When her grandpa wanted some type of invention that would alert him to visitors at the farm, the grandkids were charged with creating something noisy and naming it appropriately. They came up with the “tintinnabulator.”

Ferguson wants to “open up that faucet” for her students. She wants them to discover why rainbows only occur in the mornings or evenings, or why rain sometimes falls upward by tall buildings.

Though she has taught many of the same science topics for the last 28 years, she never teaches them the same way – always finding ways to improve.

And when students pose questions to her, Ferguson is honest.

“I have no problem admitting I don’t have a clue,” she said.

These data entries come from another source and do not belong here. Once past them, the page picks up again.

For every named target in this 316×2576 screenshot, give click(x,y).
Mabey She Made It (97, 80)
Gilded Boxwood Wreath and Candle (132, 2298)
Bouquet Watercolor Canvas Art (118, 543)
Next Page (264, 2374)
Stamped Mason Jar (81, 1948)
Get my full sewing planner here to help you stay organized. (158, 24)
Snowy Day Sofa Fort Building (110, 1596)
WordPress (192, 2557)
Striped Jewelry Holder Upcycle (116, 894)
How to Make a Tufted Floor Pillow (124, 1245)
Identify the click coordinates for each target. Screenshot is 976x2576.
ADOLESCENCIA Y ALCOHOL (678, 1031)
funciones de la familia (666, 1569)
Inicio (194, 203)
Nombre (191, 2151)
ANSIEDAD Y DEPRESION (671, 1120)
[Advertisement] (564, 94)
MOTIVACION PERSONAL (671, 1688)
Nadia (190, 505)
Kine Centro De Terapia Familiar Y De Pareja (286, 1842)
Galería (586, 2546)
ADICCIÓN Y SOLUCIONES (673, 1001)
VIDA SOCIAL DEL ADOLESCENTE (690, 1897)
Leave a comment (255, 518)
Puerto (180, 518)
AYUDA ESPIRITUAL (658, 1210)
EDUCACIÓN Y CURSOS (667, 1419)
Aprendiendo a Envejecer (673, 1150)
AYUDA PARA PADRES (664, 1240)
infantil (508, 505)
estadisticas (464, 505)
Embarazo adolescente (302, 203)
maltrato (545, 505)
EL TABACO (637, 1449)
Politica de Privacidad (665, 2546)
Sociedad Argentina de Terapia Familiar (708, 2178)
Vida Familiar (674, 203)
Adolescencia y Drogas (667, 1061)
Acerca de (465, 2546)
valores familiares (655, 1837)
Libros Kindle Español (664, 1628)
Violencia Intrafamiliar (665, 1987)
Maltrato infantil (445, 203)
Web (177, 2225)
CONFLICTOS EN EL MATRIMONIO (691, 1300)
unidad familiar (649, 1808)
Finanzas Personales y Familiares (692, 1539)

That leads to “how can we figure it out,” with lessons on how to find valid reputable sources of information.

When students inevitably complain about some science topics, saying “I’m never going to use this,” Ferguson points out the need to understand how to jump a car’s battery, or how to make popcorn.

Over the years, her students await “popcorn day,” when they learn how conduction heat makes Jiffy Pop, convection makes air-popped, and radiation heat makes microwave popcorn. 

“All the other teachers are jealous,” because her classroom smells so good that day.

Ferguson also encourages her students to travel – even if it’s just by exploring far away places in class. 

“Some have never left Bowling Green,” or haven’t ventured past Portage to the south and Perrysburg to the north.

At the end of the school year, when eighth graders go to a MudHens game, some of the students are amazed at the 5/3 Building in downtown Toledo. “It’s the biggest thing they’ve ever seen.”

Again, lesson learned – “the world is bigger than Bowling Green.”

Ferguson is pumped for the upcoming eclipse on April 8, when everyone connected with Bowling Green City School District will be equipped with eclipse glasses to view the phenomenon safely.

“Which I could not be more excited about,” she said.

Ferguson wants to plant seeds in her students to be inspired themselves about the eclipse, a newly discovered word, or the person next to them.

“We need to keep learning,” she said.

Melanie Ferguson’s husband, Bill, who teaches seventh grade English at BGMS, was recognized as an Inspirational Teacher by the Kiwanis in 2022.